# Importing and Parsing Strava Datasets

This notebook will parse all Strava GPX files and construct the necessary database.

## Step 0:  Global Parameters


In [1]:
database_path = 'bike_data.db'
epsg_code = 32613

## Step 1: Import required libraries

In [2]:
import gpxpy
import datetime
from math import sqrt, floor
import numpy as np
import pandas as pd
import os, re
import sqlite3 as sql
from shapely.geometry import Point
from shapely.geometry.polygon import Polygon
from pyproj import CRS, Proj, Transformer
import geopy.distance

## Step 2: Remove the database and re-initialize

In [3]:
if os.path.exists( database_path ):
    print('Removing {}'.format( database_path ))
    os.remove( database_path )
    
conn = sql.connect( database_path )

Removing bike_data.db


Setup the projection.

In [4]:
#  Setup the Projection Transformer
crs = CRS.from_epsg( epsg_code )
proj = Transformer.from_crs(crs.geodetic_crs, crs)
utm_zone = int(re.findall("\d+", crs.utm_zone)[0])
print('UTM Zone: {}'.format(utm_zone))

UTM Zone: 13


### Database Tables

#### sector_list

This table contains the list of sectors, the number of points in each, and it's name.

| index          | sector_name  | sector_id    |  number_points |
| :------------- | :----------- | :----------- | :------------- |
|  Integer       | String       | String       | Integer        |
|  0             | Sector 1     | sector_1     | 14             |

* Sector Name: 
  * Descriptive name of the sector.
* Sector-ID: 
  * Table that contains the point data.
* Number-Points:
  * Number of points in the table for the sector polygon.

#### sector_X

This table breaks down an individual sector.

| index   | latitude    | longitude   | elevation  |
| :------ | :---------- | :---------- | :--------- |
| Integer | Float       | Float       | Float      |
| 0       | 38.12345    | -104.1243   | 1713       |

#### point_list

This table contains the full list of points collected from GPX files.

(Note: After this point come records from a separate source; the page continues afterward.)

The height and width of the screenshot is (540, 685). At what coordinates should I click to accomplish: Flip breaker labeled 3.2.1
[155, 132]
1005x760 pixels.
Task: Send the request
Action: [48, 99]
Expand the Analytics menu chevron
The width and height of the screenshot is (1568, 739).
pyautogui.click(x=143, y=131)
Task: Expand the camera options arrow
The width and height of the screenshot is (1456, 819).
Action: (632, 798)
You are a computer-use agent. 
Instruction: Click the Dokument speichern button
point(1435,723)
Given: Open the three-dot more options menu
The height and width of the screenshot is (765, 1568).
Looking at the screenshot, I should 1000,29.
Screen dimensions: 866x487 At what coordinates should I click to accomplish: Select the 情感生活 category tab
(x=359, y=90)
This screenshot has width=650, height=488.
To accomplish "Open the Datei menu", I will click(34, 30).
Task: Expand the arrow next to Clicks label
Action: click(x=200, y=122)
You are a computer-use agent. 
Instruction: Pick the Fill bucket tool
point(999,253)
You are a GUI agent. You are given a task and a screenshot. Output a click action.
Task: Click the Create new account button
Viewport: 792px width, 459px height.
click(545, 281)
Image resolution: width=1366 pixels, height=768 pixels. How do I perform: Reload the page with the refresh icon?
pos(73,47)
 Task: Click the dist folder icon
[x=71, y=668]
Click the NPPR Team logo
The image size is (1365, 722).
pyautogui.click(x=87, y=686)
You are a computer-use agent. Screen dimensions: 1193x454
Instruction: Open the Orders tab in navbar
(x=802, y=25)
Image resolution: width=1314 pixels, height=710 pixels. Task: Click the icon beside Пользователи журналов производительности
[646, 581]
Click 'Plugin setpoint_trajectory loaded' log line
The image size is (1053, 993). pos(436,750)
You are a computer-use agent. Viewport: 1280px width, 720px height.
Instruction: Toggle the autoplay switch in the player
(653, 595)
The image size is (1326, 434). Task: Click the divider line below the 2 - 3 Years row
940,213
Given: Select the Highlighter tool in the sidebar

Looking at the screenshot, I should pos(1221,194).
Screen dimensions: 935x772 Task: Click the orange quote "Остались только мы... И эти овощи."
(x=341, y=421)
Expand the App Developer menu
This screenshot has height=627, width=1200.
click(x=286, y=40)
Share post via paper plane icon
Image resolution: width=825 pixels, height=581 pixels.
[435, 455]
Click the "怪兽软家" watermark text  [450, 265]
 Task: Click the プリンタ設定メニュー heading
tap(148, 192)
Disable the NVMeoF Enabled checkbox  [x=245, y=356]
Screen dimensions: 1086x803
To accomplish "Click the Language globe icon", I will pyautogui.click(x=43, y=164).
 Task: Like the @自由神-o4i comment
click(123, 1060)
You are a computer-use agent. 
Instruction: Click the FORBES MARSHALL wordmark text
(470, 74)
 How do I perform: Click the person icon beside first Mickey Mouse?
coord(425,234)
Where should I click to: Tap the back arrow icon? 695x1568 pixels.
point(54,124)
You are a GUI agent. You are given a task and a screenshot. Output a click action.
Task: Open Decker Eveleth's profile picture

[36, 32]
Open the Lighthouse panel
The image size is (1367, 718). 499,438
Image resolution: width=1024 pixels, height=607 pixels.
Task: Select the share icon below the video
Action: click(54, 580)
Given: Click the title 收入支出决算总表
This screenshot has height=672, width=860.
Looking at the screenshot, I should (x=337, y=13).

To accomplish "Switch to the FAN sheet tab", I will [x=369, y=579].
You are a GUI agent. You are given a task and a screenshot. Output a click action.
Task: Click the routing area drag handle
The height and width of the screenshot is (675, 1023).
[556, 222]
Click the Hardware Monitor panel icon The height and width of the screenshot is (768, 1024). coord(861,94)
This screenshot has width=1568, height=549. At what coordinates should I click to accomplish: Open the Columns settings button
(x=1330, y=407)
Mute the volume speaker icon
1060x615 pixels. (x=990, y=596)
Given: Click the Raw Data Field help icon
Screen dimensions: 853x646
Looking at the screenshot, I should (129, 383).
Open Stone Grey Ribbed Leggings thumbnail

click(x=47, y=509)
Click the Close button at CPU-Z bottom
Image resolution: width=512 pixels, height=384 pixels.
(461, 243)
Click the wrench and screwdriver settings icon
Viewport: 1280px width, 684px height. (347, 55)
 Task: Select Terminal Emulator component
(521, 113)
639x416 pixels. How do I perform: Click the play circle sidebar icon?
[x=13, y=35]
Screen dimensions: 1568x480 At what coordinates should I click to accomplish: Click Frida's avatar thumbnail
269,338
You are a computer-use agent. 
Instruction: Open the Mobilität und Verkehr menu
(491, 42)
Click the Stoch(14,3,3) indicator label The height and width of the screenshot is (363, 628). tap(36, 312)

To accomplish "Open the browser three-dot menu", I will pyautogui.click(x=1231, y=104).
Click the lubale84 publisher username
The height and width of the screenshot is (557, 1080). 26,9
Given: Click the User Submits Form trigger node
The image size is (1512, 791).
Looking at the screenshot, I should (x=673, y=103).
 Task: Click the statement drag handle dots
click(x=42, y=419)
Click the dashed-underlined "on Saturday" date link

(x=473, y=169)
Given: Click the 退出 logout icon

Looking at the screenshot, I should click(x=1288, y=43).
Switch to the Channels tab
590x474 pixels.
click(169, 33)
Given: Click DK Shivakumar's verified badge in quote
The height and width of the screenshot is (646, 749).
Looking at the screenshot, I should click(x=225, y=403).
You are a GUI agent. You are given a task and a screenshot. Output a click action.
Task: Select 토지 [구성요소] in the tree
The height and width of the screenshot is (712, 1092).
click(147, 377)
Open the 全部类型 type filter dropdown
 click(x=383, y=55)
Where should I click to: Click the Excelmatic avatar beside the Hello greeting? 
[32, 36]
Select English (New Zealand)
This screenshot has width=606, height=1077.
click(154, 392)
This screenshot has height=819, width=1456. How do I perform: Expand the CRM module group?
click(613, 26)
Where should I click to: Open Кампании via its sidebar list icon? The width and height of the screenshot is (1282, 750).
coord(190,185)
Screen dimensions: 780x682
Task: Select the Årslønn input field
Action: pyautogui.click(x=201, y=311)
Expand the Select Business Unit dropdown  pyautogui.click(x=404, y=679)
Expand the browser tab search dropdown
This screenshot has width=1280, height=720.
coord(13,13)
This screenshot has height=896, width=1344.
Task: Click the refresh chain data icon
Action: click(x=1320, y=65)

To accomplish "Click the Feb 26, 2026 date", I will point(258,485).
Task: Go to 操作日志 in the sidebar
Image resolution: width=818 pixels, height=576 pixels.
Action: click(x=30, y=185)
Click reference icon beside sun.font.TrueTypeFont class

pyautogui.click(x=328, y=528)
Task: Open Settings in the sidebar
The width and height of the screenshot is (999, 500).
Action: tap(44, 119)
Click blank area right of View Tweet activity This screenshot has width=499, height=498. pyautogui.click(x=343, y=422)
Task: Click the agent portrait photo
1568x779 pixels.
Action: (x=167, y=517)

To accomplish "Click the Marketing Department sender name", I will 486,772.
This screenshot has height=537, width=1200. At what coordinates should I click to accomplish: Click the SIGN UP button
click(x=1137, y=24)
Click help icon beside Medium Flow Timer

| index   | longitude | latitude  | elevation | timestamp                 | step_dist    | time_diff_sec | sector_id | dataset                      | dataset_id |
| :------ | :-------- | :-------- | :-------- | :------------------------ | :----------- | :------------ | :-------- | :--------------------------- | :--------- |
| Integer | Float     | Float     | Float     | String                    | Float        | Float         | String    | String                       | Integer    |
|   3     | 39.12345  | -104.1234 | 1713.123  | 2020-11-20 00:03:18+00:00 | 3.7842052780 | 1             | sector_1  | ./datasets/ride.20201120.gpx | 1          |

## Step 3:  Load the Sector Polygons

In order to classify each track point, we need to assign it to a sector.  The sector KML file has each sector in the form of a KML polygon.  This block will load the sector KML file and load the sectors into the database.

In [5]:
# Load the sector map
import KML_Parser
kml_file = KML_Parser.Bike_Sector_KML_File()
bike_sector_polygons = kml_file.Parse_KML( 'bike_sectors.kml' )

#  Create a table list
table_list = ['sector_' + str(x) for x in range(0, len(bike_sector_polygons))]
dataset = { 'sector_name'  : [ x['name'] for x in bike_sector_polygons ],
            'sector_id'    : table_list,
            'number_points': [ len(x['polygon']) for x in bike_sector_polygons ] }
pd.DataFrame( data = dataset ).to_sql( 'sector_list', conn )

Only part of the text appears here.